**Il problema:** Per favore, stampa senza alcuna modifica il tratto del testo sul Ferragosto che va da "15 agosto. Il" fino a "brioche e caffè." compreso.

15 agosto. Il giorno più lungo. È vero, domani ce ne sarà un altro, ma Ferragosto è Ferragosto, e non ve l’ho raccontato. Per cui, probabilmente (anzi, sicuramente), non siete al corrente che verso le 11 c’è uno specialissimo taglio del nastro. Ora, è difficile da spiegare: voi pensate che alle 11 uno abbia fatto colazione da poco e senta ancora sul palato il sapore di brioche e caffè.

Sbagliato.

L’orologio di Ferragosto tiene un ritmo diverso e tutte le volte mi domando da che ora è in giro quella gente che attende con ansia assiepata fuori dal cancello l’annuncio “Ore 10, la Sagra è aperta”, saluta con un sospiro e diversi “era ora” le porte che si aprono, invade come un fiume in piena le corsie accompagnata nel suo incedere da un gran rumore di campane, campanacci e vuvuzela. Da questo fiume, a un certo punto, si stacca un torrente che arranca sulla ghiaia inseguendo il profumo di peperoni e cipolle grigliate. Sono le dieci del mattino, ma c’è un popolo che ha fame ed il foglio di carta più letto è il menù di Alessio, nemmeno fosse la Stele di Rosetta e contenesse chissà quali misteriosi segreti.

E la studiano.

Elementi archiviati
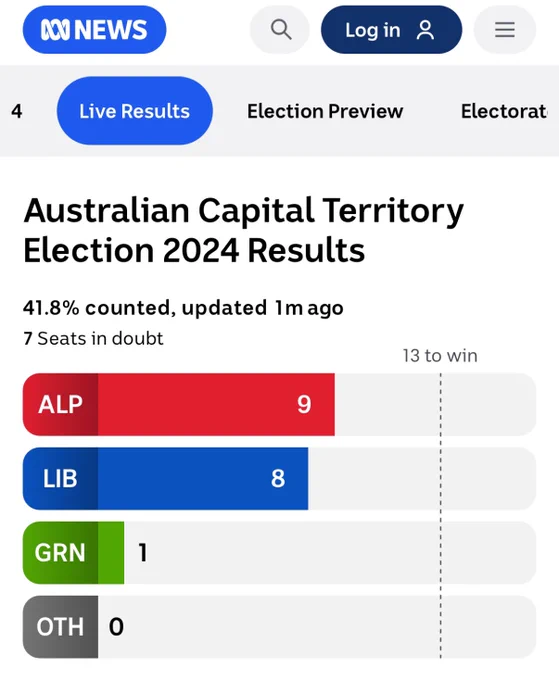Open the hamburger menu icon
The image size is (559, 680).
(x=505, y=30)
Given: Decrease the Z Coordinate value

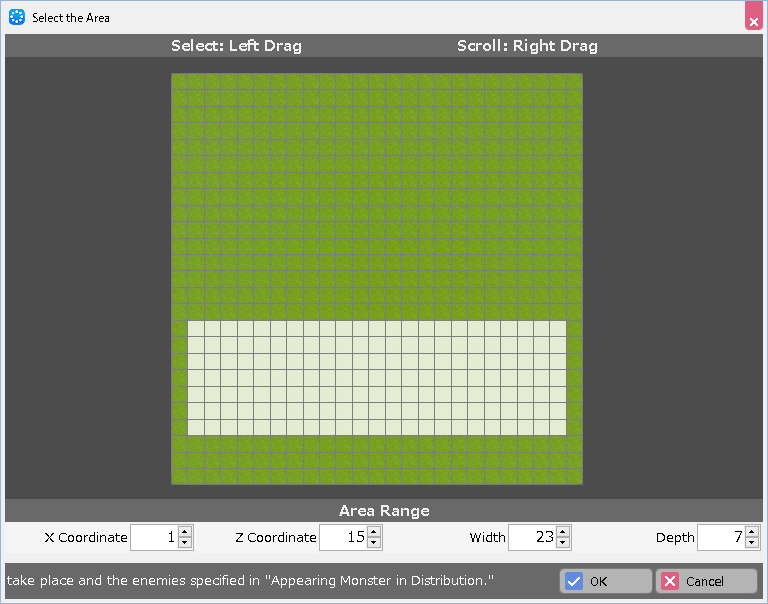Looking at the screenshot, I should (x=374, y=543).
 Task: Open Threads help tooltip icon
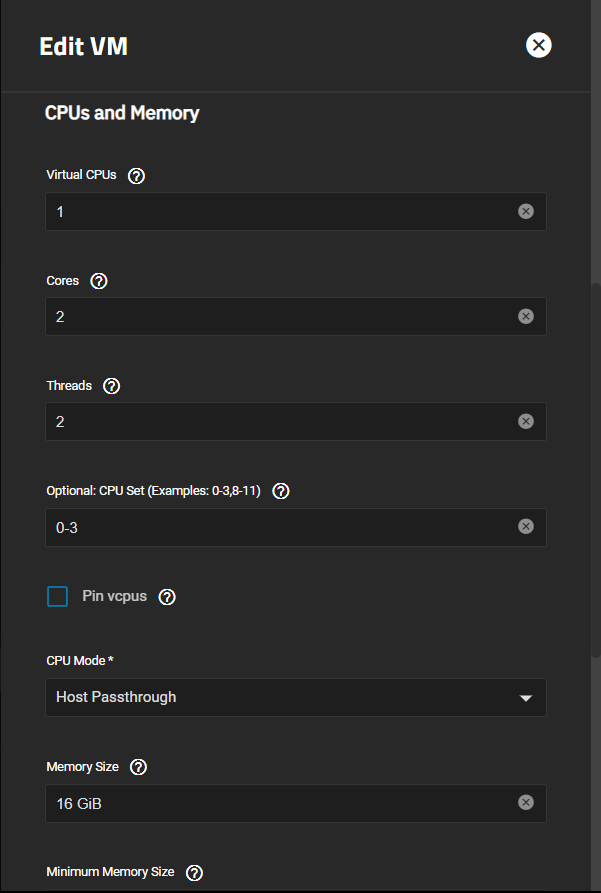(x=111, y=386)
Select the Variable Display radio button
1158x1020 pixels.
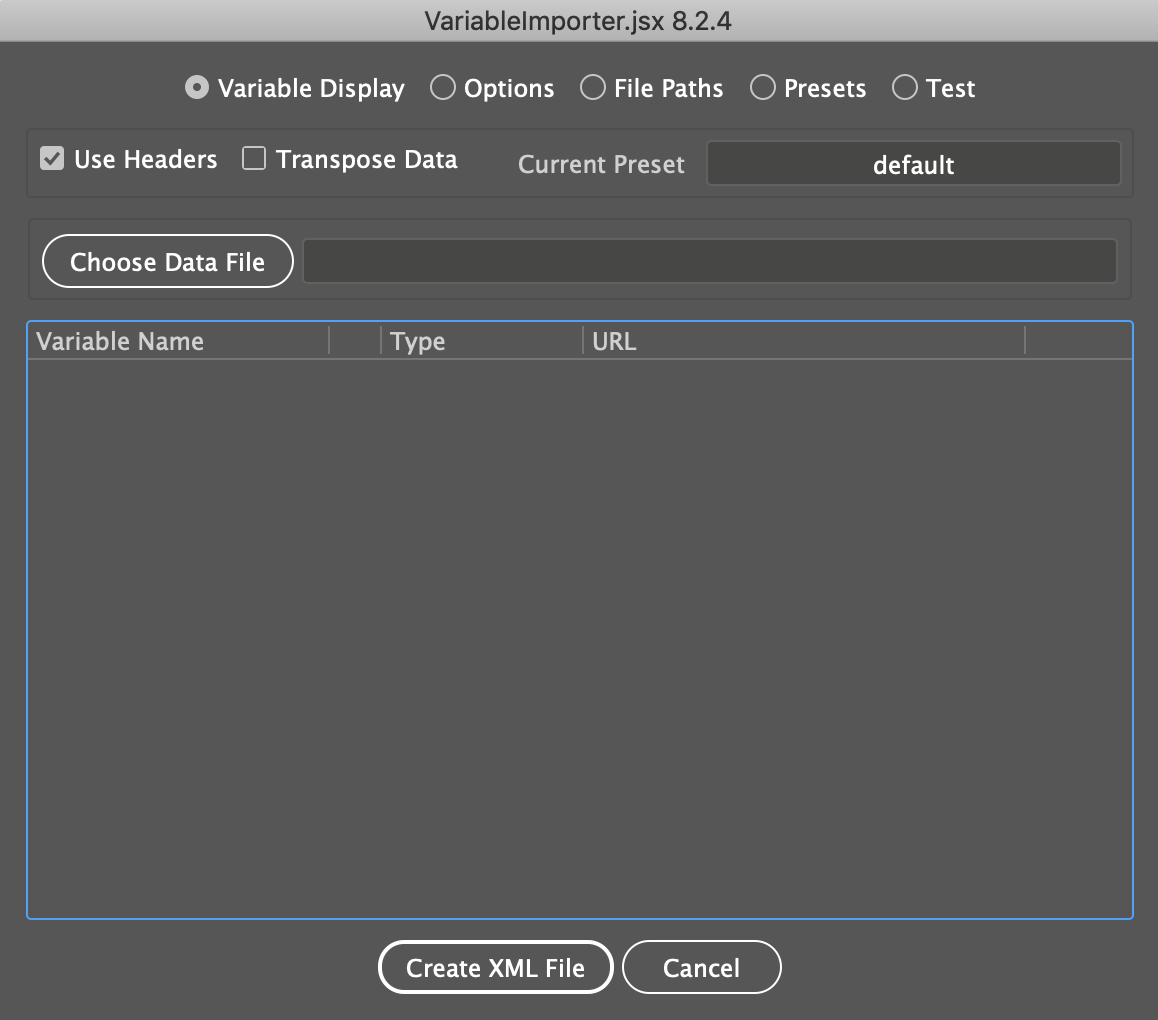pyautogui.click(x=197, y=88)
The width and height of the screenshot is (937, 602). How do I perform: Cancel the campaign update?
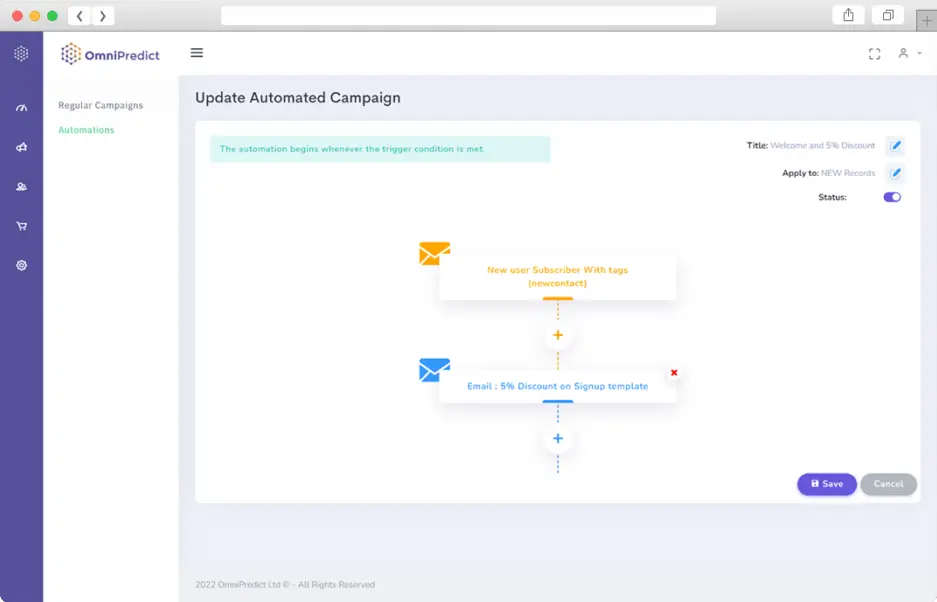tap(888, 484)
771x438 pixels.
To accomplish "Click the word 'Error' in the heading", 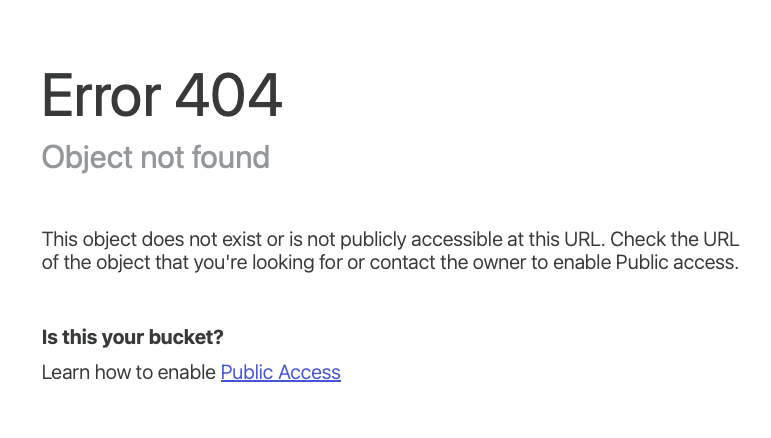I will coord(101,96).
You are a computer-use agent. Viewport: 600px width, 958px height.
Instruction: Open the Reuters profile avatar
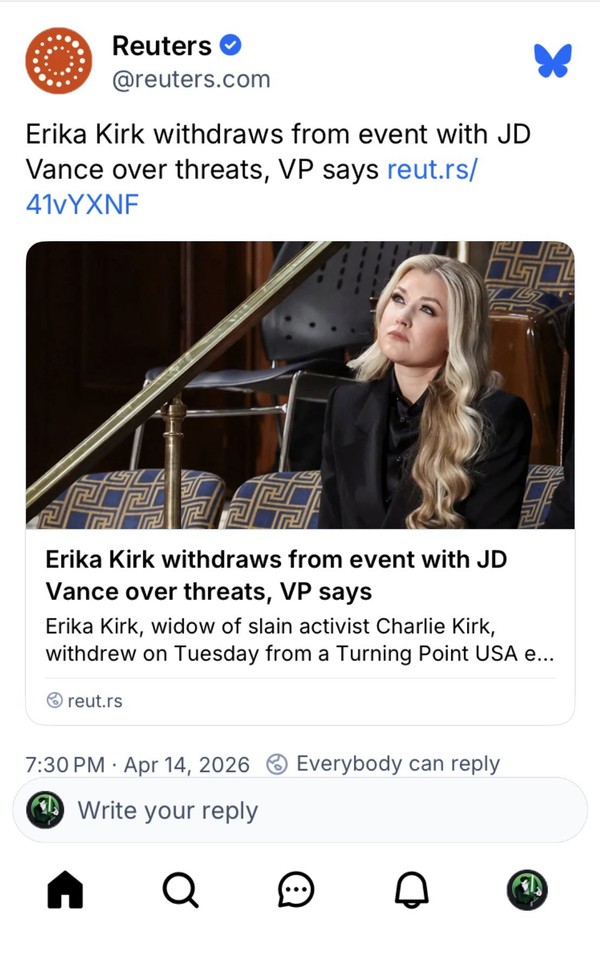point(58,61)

**Risposta:**
15 agosto. Il giorno più lungo. È vero, domani ce ne sarà un altro, ma Ferragosto è Ferragosto, e non ve l’ho raccontato. Per cui, probabilmente (anzi, sicuramente), non siete al corrente che verso le 11 c’è uno specialissimo taglio del nastro. Ora, è difficile da spiegare: voi pensate che alle 11 uno abbia fatto colazione da poco e senta ancora sul palato il sapore di brioche e caffè.